SUPPLIED TEXT ->
• • • •

Just a site for some crazy little things, but we do like.
Givenchy F/W 2013 ( Finale )
Once you stepped to Paris, everything turned up side down from London & Milan. If you think the 60’s and Brit will dominate the Men’s Fall, they just did half of the that. In Paris, the same elements were turned into different style and attitude. Plaid, Fur, Leather or evern the oversize tailoring were styled in futuristic or at least contemporary. If you also count Kenzo Homme that showed the collection in Pitti Uomo, you must include Kenzo to Paris not Milan.
Personally, this season offered something less formal, light and wearable to the rack.. If you are able to fit yourself fine in long coat, you don’t have to be worried for the rest of season. Just allow a little space for the round-shoulder, this will assist you to be different. The color palette are deep,dark but not too sorrow. Bright shade will come on plaid fabric and fur trimmed, Caramel brown was also an option to match. The combination was not that hard to experiment in front of the mirror. Let have fun for a new shape but same old you.
Givenchy F/W 2013
While other designers presented Brit, Riccardo Tisci went America but with his dark mood as usual. Givenchy menswear is become a leader in the market. The community is bigger and bigger. He said he want to create more sophisticated collection for men since he skip Haute Couture. So, the generic Jersey was replaced with cashmere, velvet or taffeta with chic-tailoring. The color was offered in monotone but it really supported the whole collection. It might not be 100% excitement but the collection really stated Riccardo’s talent and vision in both womenswear and menswear.
Saint Laurent F/W 2013
We surely know how much Slimane adore rock n’ roll genre and we are now know that he love L.A. If the first debut runway for Saint Laurent womenswear are not enough to be understood, he wrapped it up again on menswear which he sent Coachella boy down to the runway. Rough rock attitude with leather, plaid, jeans or faux-animal print which you could observe in every rock concerts around the world. I do agree that these combination were really attracted and easily digest. But I have to agree with Tim Blanks, style.com, that ” Slimane’s passion for the music he loves, the bands that make that music, and the lifestyle that surrounds it is entirely understandable, laudable, and well served with integrity by his photographic tributes. When he spun his ardor into high fashion today, it made a lot less sense, especially as the kids who are the prime components of his vision can already shop this look for zilch down the funky end of any L.A. boulevard”. However, the first collection for women was really smash hit on every covers, editorial and celebrities. We could see it again with this men’s collection.

• • • •

INFORMATION PROVIDED ->
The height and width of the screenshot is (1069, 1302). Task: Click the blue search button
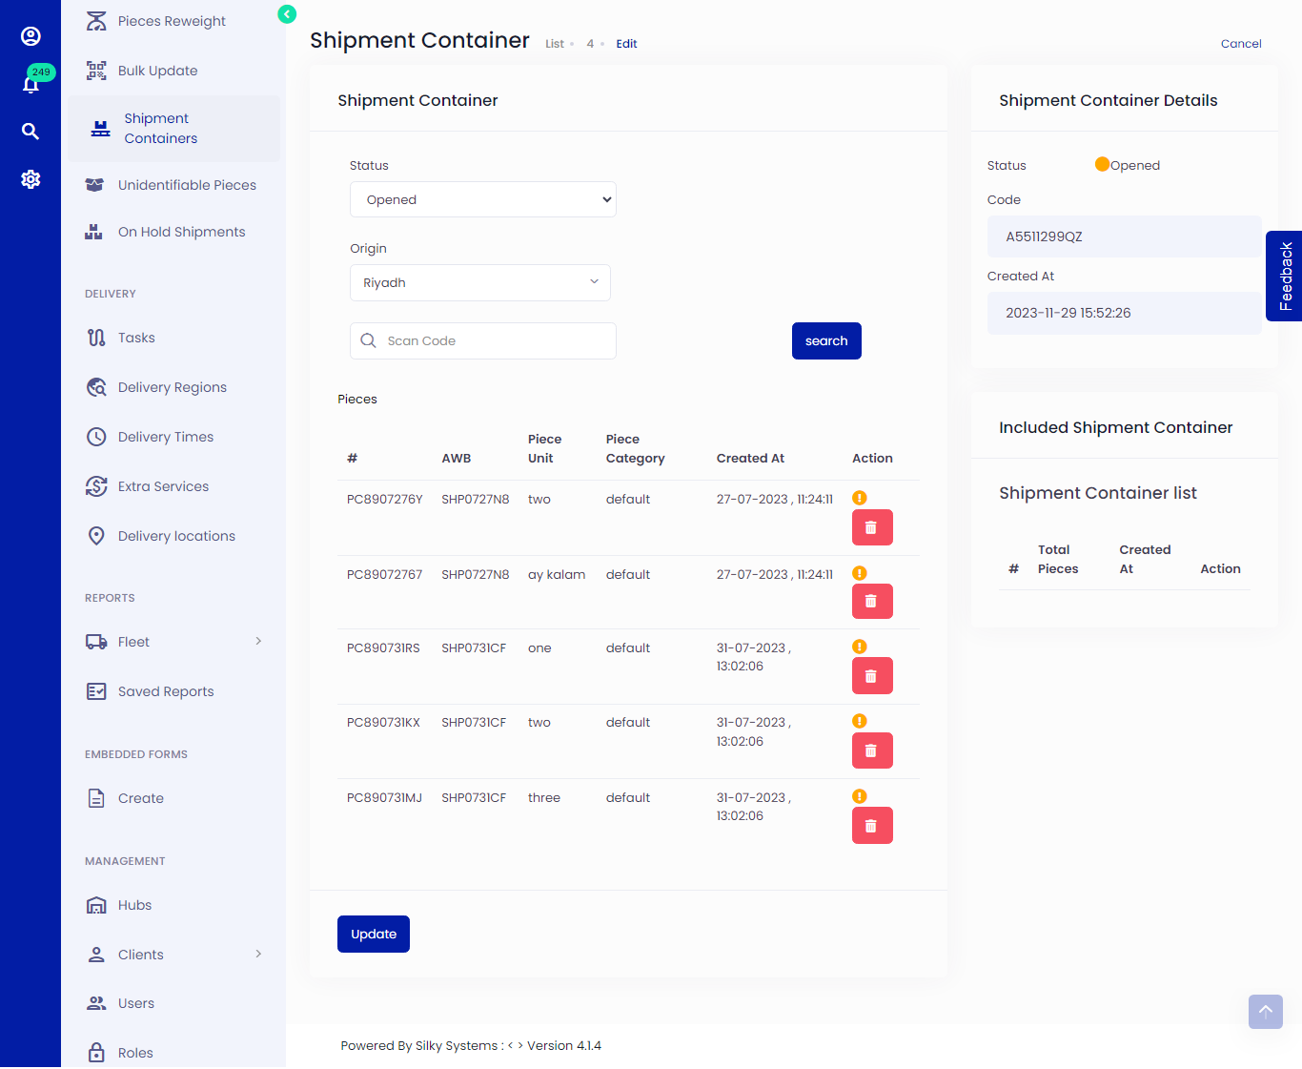point(825,341)
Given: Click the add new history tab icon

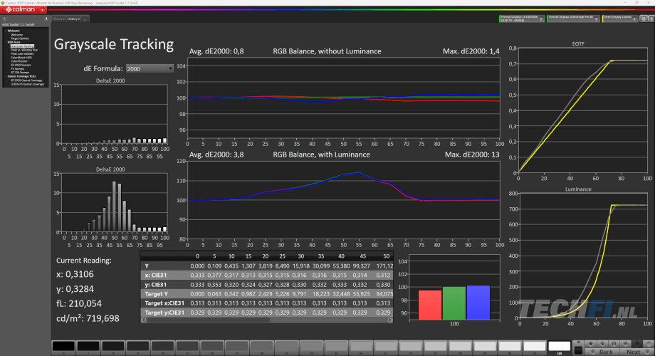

• • • •

TASKS AND EXERCISES ->
(a) In the Paris menswear post, which fabrics replaced the generic jersey in the Givenchy collection?
(b) Write out the part of the Paris menswear post from "Once you stepped" to "Paris not Milan.".
The material stands apart from the Paris menswear post.

FULL ANSWERS ->
(a) Cashmere, velvet, or taffeta replaced it.

(b)
Once you stepped to Paris, everything turned up side down from London & Milan. If you think the 60’s and Brit will dominate the Men’s Fall, they just did half of the that. In Paris, the same elements were turned into different style and attitude. Plaid, Fur, Leather or evern the oversize tailoring were styled in futuristic or at least contemporary. If you also count Kenzo Homme that showed the collection in Pitti Uomo, you must include Kenzo to Paris not Milan.